§ **Exercise**:
Please write out the listing again, keeping every character the same.

§ **Excerpted records**:
::::

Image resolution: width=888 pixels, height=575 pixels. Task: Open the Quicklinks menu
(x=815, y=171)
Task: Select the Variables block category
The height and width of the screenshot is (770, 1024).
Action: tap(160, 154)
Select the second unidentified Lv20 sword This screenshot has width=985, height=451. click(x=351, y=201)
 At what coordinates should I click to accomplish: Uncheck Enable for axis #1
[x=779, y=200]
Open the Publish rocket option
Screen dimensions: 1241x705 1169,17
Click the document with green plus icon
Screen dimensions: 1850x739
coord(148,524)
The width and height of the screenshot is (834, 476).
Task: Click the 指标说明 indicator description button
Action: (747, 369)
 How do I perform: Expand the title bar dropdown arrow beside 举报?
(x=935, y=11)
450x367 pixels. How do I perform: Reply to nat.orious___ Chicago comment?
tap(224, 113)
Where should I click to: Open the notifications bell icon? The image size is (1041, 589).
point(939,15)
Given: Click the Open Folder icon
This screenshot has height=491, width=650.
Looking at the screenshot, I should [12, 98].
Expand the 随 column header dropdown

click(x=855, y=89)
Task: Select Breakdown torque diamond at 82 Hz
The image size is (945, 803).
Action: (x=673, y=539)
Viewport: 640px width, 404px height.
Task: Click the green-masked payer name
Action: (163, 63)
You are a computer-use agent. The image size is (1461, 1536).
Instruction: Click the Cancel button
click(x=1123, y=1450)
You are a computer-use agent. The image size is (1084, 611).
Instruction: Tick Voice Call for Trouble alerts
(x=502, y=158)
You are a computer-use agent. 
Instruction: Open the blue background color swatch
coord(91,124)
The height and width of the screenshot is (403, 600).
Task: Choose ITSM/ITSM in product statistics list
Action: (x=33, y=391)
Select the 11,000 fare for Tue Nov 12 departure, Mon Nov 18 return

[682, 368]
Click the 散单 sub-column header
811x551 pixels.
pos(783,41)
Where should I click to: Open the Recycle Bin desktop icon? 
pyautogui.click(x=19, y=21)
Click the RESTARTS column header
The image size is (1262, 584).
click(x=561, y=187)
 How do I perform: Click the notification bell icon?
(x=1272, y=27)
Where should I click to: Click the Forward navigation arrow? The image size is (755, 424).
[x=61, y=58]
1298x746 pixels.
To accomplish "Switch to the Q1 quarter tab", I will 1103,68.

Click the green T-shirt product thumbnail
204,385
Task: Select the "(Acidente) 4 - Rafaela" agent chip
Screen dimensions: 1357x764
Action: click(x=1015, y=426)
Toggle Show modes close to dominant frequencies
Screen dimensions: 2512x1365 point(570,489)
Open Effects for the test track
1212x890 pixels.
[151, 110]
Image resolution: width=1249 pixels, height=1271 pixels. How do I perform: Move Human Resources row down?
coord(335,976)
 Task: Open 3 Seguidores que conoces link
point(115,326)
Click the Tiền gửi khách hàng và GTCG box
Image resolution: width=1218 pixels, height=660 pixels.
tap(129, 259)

::::

§ **Written solution**:
Image resolution: width=888 pixels, height=575 pixels. Task: Open the Quicklinks menu
(x=815, y=171)
Task: Select the Variables block category
The height and width of the screenshot is (770, 1024).
Action: tap(160, 154)
Select the second unidentified Lv20 sword This screenshot has width=985, height=451. click(x=351, y=201)
 At what coordinates should I click to accomplish: Uncheck Enable for axis #1
[x=779, y=200]
Open the Publish rocket option
Screen dimensions: 1241x705 1169,17
Click the document with green plus icon
Screen dimensions: 1850x739
coord(148,524)
The width and height of the screenshot is (834, 476).
Task: Click the 指标说明 indicator description button
Action: (747, 369)
 How do I perform: Expand the title bar dropdown arrow beside 举报?
(x=935, y=11)
450x367 pixels. How do I perform: Reply to nat.orious___ Chicago comment?
tap(224, 113)
Where should I click to: Open the notifications bell icon? The image size is (1041, 589).
point(939,15)
Given: Click the Open Folder icon
This screenshot has height=491, width=650.
Looking at the screenshot, I should [12, 98].
Expand the 随 column header dropdown

click(x=855, y=89)
Task: Select Breakdown torque diamond at 82 Hz
The image size is (945, 803).
Action: (x=673, y=539)
Viewport: 640px width, 404px height.
Task: Click the green-masked payer name
Action: (163, 63)
You are a computer-use agent. The image size is (1461, 1536).
Instruction: Click the Cancel button
click(x=1123, y=1450)
You are a computer-use agent. The image size is (1084, 611).
Instruction: Tick Voice Call for Trouble alerts
(x=502, y=158)
You are a computer-use agent. 
Instruction: Open the blue background color swatch
coord(91,124)
The height and width of the screenshot is (403, 600).
Task: Choose ITSM/ITSM in product statistics list
Action: (x=33, y=391)
Select the 11,000 fare for Tue Nov 12 departure, Mon Nov 18 return

[682, 368]
Click the 散单 sub-column header
811x551 pixels.
pos(783,41)
Where should I click to: Open the Recycle Bin desktop icon? 
pyautogui.click(x=19, y=21)
Click the RESTARTS column header
The image size is (1262, 584).
click(x=561, y=187)
 How do I perform: Click the notification bell icon?
(x=1272, y=27)
Where should I click to: Click the Forward navigation arrow? The image size is (755, 424).
[x=61, y=58]
1298x746 pixels.
To accomplish "Switch to the Q1 quarter tab", I will 1103,68.

Click the green T-shirt product thumbnail
204,385
Task: Select the "(Acidente) 4 - Rafaela" agent chip
Screen dimensions: 1357x764
Action: click(x=1015, y=426)
Toggle Show modes close to dominant frequencies
Screen dimensions: 2512x1365 point(570,489)
Open Effects for the test track
1212x890 pixels.
[151, 110]
Image resolution: width=1249 pixels, height=1271 pixels. How do I perform: Move Human Resources row down?
coord(335,976)
 Task: Open 3 Seguidores que conoces link
point(115,326)
Click the Tiền gửi khách hàng và GTCG box
Image resolution: width=1218 pixels, height=660 pixels.
tap(129, 259)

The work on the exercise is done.